▶ [TEKS HALAMAN]:
Scroll untuk membaca artikel
Tri Apriyani | Hendra
Tugu Mandeh Siti Manggopoh

Tidak banyak kisah heroik yang menceritakan bagaimana seorang perempuan sekaligus ibu dengan anak yang masih disusui berdiri mengobarkan suatu pertempuran. Ya, ia adalah Siti Manggopoh, “Sang Singa Betina” dari Lubuk Basuang, Sumatera Barat.

Siti Manggopoh lahir di Manggopoh, Lubuk Basung, Agam, Sumatera Barat pada Mei 1880. Pada masa kolonial Belanda, rakyat Minang sudah sangat diberatkan dengan sistem perekonomian yang dimonopoli secara sepihak dan sangat merugikan bagi rakyat. Belum lagi soal pajak yang dipaksakan kepada rakyat.

Persoalan lainnya adalah pemaksaan perubahan nilai-nilai yang sudah menjadi bagian dari kehidupan masyarakat, seperti monopoli atas tanah adat, yang dianggap melanggar etika dan telah menginjak-injak harga diri masyarakat Padang.

▶ [HASIL YANG DIMINTA]: Salin utuh teks tentang Siti Manggopoh di atas, kata demi kata tanpa perubahan.

▶ [MATERI HASIL EKSTRAKSI]:
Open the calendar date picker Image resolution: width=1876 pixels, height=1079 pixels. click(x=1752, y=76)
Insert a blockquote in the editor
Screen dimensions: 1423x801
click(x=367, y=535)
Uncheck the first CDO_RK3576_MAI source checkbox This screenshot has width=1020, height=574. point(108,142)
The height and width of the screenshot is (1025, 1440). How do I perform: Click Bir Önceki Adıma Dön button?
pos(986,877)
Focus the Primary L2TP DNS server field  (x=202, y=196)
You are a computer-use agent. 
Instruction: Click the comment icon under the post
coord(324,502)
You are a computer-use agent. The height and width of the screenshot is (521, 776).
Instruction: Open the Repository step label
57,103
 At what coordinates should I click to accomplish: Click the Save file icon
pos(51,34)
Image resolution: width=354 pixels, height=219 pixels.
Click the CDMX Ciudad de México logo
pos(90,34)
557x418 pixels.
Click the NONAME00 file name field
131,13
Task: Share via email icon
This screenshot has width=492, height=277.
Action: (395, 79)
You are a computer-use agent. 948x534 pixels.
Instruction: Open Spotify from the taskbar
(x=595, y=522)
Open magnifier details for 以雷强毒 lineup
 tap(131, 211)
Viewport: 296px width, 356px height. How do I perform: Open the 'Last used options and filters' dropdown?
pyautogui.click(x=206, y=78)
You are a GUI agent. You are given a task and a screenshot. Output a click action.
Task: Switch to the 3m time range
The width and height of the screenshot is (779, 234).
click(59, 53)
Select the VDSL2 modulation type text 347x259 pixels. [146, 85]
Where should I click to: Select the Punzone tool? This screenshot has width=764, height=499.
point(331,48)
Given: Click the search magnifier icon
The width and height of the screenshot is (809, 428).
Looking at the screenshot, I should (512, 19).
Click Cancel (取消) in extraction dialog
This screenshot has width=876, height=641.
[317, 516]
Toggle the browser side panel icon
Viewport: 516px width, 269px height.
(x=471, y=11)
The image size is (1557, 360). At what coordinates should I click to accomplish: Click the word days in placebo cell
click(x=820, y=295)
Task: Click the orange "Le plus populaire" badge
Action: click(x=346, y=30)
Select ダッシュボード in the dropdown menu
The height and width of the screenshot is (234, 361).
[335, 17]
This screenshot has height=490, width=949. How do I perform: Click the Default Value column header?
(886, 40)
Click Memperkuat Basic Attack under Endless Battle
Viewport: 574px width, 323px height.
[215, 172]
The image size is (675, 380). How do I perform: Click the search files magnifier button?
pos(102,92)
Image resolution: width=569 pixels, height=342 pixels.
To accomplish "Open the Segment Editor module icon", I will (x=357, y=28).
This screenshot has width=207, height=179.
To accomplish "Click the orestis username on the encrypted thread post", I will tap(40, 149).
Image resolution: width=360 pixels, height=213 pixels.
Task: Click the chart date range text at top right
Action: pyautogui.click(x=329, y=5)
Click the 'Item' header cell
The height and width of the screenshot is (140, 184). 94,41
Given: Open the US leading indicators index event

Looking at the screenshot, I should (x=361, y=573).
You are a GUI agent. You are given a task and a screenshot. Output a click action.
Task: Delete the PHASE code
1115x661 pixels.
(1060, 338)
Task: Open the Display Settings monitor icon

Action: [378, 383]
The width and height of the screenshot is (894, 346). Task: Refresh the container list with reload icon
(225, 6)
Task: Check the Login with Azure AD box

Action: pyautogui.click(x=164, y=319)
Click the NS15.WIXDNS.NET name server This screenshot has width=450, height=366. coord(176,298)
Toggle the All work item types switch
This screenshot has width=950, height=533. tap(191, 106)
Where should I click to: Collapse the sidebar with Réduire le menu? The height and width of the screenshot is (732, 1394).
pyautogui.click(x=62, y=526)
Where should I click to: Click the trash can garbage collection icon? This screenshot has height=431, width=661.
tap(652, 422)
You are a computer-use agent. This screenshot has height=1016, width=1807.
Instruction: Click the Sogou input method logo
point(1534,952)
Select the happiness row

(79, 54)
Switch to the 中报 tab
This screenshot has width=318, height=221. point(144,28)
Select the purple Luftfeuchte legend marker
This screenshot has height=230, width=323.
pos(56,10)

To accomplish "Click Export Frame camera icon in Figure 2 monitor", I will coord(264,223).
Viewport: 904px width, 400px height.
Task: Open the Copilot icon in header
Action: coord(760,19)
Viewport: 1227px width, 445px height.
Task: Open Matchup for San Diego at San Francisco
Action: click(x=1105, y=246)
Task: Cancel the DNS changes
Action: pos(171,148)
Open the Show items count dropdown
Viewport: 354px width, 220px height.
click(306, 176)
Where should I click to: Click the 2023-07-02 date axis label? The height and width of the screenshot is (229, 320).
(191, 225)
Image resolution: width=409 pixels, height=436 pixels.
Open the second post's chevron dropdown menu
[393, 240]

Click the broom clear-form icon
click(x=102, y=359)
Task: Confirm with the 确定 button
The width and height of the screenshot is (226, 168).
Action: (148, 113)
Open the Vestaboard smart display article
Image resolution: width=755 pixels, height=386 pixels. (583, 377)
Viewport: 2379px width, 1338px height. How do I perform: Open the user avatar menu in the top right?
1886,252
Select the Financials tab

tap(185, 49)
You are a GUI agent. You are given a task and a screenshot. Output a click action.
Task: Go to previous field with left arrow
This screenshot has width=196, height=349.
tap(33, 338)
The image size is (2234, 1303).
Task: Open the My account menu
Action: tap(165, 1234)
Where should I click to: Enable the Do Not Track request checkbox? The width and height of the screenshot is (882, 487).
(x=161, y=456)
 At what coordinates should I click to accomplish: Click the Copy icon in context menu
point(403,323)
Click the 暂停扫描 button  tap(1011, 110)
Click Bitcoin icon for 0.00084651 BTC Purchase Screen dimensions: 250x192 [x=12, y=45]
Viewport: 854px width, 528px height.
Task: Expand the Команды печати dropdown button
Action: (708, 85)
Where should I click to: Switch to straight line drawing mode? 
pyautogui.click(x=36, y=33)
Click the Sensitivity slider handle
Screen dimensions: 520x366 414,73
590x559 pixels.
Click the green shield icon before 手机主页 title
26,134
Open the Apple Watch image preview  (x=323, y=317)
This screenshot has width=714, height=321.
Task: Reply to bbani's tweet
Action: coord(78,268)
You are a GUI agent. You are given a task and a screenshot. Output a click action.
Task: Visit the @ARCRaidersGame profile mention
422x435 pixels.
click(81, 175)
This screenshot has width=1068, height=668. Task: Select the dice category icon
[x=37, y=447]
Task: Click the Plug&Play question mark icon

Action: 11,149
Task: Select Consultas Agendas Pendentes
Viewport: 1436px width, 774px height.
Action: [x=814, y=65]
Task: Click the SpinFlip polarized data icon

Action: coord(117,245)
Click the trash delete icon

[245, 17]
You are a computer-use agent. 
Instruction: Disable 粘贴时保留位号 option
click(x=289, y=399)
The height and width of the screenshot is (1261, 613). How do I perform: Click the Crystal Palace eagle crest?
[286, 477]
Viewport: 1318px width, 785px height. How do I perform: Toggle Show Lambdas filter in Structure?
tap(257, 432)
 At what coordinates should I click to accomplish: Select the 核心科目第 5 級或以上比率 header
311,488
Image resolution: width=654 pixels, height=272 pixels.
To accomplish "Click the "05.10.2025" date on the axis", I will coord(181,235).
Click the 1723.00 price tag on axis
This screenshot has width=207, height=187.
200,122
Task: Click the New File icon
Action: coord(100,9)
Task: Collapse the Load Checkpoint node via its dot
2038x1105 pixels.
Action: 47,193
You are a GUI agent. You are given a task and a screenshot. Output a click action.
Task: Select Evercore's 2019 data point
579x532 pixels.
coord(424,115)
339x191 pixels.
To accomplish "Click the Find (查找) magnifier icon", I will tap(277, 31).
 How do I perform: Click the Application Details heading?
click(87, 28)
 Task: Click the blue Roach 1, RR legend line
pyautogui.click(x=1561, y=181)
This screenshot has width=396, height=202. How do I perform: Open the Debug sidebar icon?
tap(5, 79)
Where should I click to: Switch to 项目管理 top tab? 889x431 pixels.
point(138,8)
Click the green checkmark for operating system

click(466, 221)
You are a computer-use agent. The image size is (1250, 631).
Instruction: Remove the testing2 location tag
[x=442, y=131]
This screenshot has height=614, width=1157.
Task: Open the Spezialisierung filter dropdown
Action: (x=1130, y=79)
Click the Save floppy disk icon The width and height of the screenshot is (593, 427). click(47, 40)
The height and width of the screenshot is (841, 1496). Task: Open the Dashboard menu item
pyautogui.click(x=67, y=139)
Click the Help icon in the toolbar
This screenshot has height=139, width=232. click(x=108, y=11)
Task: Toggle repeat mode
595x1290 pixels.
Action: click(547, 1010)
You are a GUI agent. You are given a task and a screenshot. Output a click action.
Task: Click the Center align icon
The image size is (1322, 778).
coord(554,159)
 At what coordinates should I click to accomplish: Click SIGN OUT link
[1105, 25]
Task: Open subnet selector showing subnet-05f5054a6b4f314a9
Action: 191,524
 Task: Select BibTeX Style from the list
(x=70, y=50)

▶ [JAWABAN LENGKAP]:
Scroll untuk membaca artikel
Tri Apriyani | Hendra
Tugu Mandeh Siti Manggopoh

Tidak banyak kisah heroik yang menceritakan bagaimana seorang perempuan sekaligus ibu dengan anak yang masih disusui berdiri mengobarkan suatu pertempuran. Ya, ia adalah Siti Manggopoh, “Sang Singa Betina” dari Lubuk Basuang, Sumatera Barat.

Siti Manggopoh lahir di Manggopoh, Lubuk Basung, Agam, Sumatera Barat pada Mei 1880. Pada masa kolonial Belanda, rakyat Minang sudah sangat diberatkan dengan sistem perekonomian yang dimonopoli secara sepihak dan sangat merugikan bagi rakyat. Belum lagi soal pajak yang dipaksakan kepada rakyat.

Persoalan lainnya adalah pemaksaan perubahan nilai-nilai yang sudah menjadi bagian dari kehidupan masyarakat, seperti monopoli atas tanah adat, yang dianggap melanggar etika dan telah menginjak-injak harga diri masyarakat Padang.